[Assignment] Write the data out verbatim.

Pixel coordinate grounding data
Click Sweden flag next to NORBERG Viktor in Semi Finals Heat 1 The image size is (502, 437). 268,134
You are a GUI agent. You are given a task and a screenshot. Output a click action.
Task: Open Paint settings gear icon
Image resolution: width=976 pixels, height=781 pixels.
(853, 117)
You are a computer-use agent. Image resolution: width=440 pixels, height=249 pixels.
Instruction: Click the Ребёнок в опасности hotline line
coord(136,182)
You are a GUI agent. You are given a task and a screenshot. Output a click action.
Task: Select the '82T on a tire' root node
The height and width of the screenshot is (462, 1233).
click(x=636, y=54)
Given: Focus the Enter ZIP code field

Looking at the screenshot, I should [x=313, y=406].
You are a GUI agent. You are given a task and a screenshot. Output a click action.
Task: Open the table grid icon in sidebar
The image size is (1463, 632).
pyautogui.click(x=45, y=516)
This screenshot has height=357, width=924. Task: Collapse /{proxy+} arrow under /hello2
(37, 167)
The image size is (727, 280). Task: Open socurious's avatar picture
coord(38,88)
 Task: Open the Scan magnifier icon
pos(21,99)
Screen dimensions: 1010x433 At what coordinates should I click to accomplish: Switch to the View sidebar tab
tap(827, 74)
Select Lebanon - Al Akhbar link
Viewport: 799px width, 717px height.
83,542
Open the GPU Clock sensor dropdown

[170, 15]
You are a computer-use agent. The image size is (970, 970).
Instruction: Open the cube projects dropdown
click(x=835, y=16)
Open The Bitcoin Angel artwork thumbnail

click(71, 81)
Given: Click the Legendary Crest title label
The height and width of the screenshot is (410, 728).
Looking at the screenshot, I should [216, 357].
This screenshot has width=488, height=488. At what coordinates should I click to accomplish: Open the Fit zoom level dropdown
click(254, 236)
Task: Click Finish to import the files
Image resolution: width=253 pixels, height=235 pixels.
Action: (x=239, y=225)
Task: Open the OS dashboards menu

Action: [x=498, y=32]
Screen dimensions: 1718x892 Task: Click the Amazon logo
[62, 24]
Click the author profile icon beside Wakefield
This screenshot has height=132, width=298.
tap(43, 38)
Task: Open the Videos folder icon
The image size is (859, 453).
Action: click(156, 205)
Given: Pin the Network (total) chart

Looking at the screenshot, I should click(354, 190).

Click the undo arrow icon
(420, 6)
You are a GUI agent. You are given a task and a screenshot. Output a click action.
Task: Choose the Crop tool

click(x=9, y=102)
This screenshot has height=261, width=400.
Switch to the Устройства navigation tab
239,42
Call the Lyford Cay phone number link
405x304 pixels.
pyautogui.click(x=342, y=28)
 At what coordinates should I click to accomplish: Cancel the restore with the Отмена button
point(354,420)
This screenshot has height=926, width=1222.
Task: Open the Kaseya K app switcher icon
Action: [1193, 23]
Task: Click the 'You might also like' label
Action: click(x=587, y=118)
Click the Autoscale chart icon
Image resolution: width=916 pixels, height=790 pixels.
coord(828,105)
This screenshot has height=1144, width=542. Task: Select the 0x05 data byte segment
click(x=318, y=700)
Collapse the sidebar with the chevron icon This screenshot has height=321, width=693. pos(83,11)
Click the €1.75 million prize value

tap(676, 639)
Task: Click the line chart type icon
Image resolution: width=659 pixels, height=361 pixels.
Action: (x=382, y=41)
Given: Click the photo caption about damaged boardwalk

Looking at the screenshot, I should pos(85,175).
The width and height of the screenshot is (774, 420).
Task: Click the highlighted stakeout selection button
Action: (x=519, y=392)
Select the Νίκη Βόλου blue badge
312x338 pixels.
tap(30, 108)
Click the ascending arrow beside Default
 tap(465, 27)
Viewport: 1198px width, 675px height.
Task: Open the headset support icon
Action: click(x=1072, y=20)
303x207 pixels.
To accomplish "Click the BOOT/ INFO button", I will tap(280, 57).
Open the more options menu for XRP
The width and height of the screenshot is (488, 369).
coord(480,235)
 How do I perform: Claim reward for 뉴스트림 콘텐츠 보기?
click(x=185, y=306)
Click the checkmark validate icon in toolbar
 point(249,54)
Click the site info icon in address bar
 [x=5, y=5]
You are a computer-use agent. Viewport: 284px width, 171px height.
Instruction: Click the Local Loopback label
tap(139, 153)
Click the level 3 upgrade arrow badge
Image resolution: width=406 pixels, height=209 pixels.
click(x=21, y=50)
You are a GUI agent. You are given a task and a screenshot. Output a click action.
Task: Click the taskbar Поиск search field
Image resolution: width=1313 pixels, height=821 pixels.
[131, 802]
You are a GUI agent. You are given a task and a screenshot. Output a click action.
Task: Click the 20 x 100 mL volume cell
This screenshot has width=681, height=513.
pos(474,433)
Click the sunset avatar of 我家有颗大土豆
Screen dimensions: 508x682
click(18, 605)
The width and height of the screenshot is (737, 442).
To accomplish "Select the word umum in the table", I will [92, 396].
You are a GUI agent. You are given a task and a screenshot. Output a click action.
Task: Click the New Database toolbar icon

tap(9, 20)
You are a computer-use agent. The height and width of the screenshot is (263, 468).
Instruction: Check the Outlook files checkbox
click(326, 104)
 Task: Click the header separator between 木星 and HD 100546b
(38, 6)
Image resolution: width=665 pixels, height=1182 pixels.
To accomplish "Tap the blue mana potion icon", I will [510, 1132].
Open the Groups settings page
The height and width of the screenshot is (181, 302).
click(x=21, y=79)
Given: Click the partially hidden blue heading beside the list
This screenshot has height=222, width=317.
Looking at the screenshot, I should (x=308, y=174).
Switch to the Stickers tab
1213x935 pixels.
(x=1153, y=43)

[Expected output]
Click Sweden flag next to NORBERG Viktor in Semi Finals Heat 1 The image size is (502, 437). 268,134
You are a GUI agent. You are given a task and a screenshot. Output a click action.
Task: Open Paint settings gear icon
Image resolution: width=976 pixels, height=781 pixels.
(853, 117)
You are a computer-use agent. Image resolution: width=440 pixels, height=249 pixels.
Instruction: Click the Ребёнок в опасности hotline line
coord(136,182)
You are a GUI agent. You are given a task and a screenshot. Output a click action.
Task: Select the '82T on a tire' root node
The height and width of the screenshot is (462, 1233).
click(x=636, y=54)
Given: Focus the Enter ZIP code field

Looking at the screenshot, I should [x=313, y=406].
You are a GUI agent. You are given a task and a screenshot. Output a click action.
Task: Open the table grid icon in sidebar
The image size is (1463, 632).
pyautogui.click(x=45, y=516)
This screenshot has height=357, width=924. Task: Collapse /{proxy+} arrow under /hello2
(37, 167)
The image size is (727, 280). Task: Open socurious's avatar picture
coord(38,88)
 Task: Open the Scan magnifier icon
pos(21,99)
Screen dimensions: 1010x433 At what coordinates should I click to accomplish: Switch to the View sidebar tab
tap(827, 74)
Select Lebanon - Al Akhbar link
Viewport: 799px width, 717px height.
83,542
Open the GPU Clock sensor dropdown

[170, 15]
You are a computer-use agent. The image size is (970, 970).
Instruction: Open the cube projects dropdown
click(x=835, y=16)
Open The Bitcoin Angel artwork thumbnail

click(71, 81)
Given: Click the Legendary Crest title label
The height and width of the screenshot is (410, 728).
Looking at the screenshot, I should [216, 357].
This screenshot has width=488, height=488. At what coordinates should I click to accomplish: Open the Fit zoom level dropdown
click(254, 236)
Task: Click Finish to import the files
Image resolution: width=253 pixels, height=235 pixels.
Action: (x=239, y=225)
Task: Open the OS dashboards menu

Action: [x=498, y=32]
Screen dimensions: 1718x892 Task: Click the Amazon logo
[62, 24]
Click the author profile icon beside Wakefield
This screenshot has height=132, width=298.
tap(43, 38)
Task: Open the Videos folder icon
The image size is (859, 453).
Action: click(156, 205)
Given: Pin the Network (total) chart

Looking at the screenshot, I should click(354, 190).

Click the undo arrow icon
(420, 6)
You are a GUI agent. You are given a task and a screenshot. Output a click action.
Task: Choose the Crop tool

click(x=9, y=102)
This screenshot has height=261, width=400.
Switch to the Устройства navigation tab
239,42
Call the Lyford Cay phone number link
405x304 pixels.
pyautogui.click(x=342, y=28)
 At what coordinates should I click to accomplish: Cancel the restore with the Отмена button
point(354,420)
This screenshot has height=926, width=1222.
Task: Open the Kaseya K app switcher icon
Action: [1193, 23]
Task: Click the 'You might also like' label
Action: click(x=587, y=118)
Click the Autoscale chart icon
Image resolution: width=916 pixels, height=790 pixels.
coord(828,105)
This screenshot has height=1144, width=542. Task: Select the 0x05 data byte segment
click(x=318, y=700)
Collapse the sidebar with the chevron icon This screenshot has height=321, width=693. pos(83,11)
Click the €1.75 million prize value

tap(676, 639)
Task: Click the line chart type icon
Image resolution: width=659 pixels, height=361 pixels.
Action: (x=382, y=41)
Given: Click the photo caption about damaged boardwalk

Looking at the screenshot, I should pos(85,175).
The width and height of the screenshot is (774, 420).
Task: Click the highlighted stakeout selection button
Action: (x=519, y=392)
Select the Νίκη Βόλου blue badge
312x338 pixels.
tap(30, 108)
Click the ascending arrow beside Default
 tap(465, 27)
Viewport: 1198px width, 675px height.
Task: Open the headset support icon
Action: click(x=1072, y=20)
303x207 pixels.
To accomplish "Click the BOOT/ INFO button", I will tap(280, 57).
Open the more options menu for XRP
The width and height of the screenshot is (488, 369).
coord(480,235)
 How do I perform: Claim reward for 뉴스트림 콘텐츠 보기?
click(x=185, y=306)
Click the checkmark validate icon in toolbar
 point(249,54)
Click the site info icon in address bar
 [x=5, y=5]
You are a computer-use agent. Viewport: 284px width, 171px height.
Instruction: Click the Local Loopback label
tap(139, 153)
Click the level 3 upgrade arrow badge
Image resolution: width=406 pixels, height=209 pixels.
click(x=21, y=50)
You are a GUI agent. You are given a task and a screenshot. Output a click action.
Task: Click the taskbar Поиск search field
Image resolution: width=1313 pixels, height=821 pixels.
[131, 802]
You are a GUI agent. You are given a task and a screenshot. Output a click action.
Task: Click the 20 x 100 mL volume cell
This screenshot has width=681, height=513.
pos(474,433)
Click the sunset avatar of 我家有颗大土豆
Screen dimensions: 508x682
click(18, 605)
The width and height of the screenshot is (737, 442).
To accomplish "Select the word umum in the table", I will [92, 396].
You are a GUI agent. You are given a task and a screenshot. Output a click action.
Task: Click the New Database toolbar icon

tap(9, 20)
You are a computer-use agent. The height and width of the screenshot is (263, 468).
Instruction: Check the Outlook files checkbox
click(326, 104)
 Task: Click the header separator between 木星 and HD 100546b
(38, 6)
Image resolution: width=665 pixels, height=1182 pixels.
To accomplish "Tap the blue mana potion icon", I will [510, 1132].
Open the Groups settings page
The height and width of the screenshot is (181, 302).
click(x=21, y=79)
Given: Click the partially hidden blue heading beside the list
This screenshot has height=222, width=317.
Looking at the screenshot, I should (x=308, y=174).
Switch to the Stickers tab
1213x935 pixels.
(x=1153, y=43)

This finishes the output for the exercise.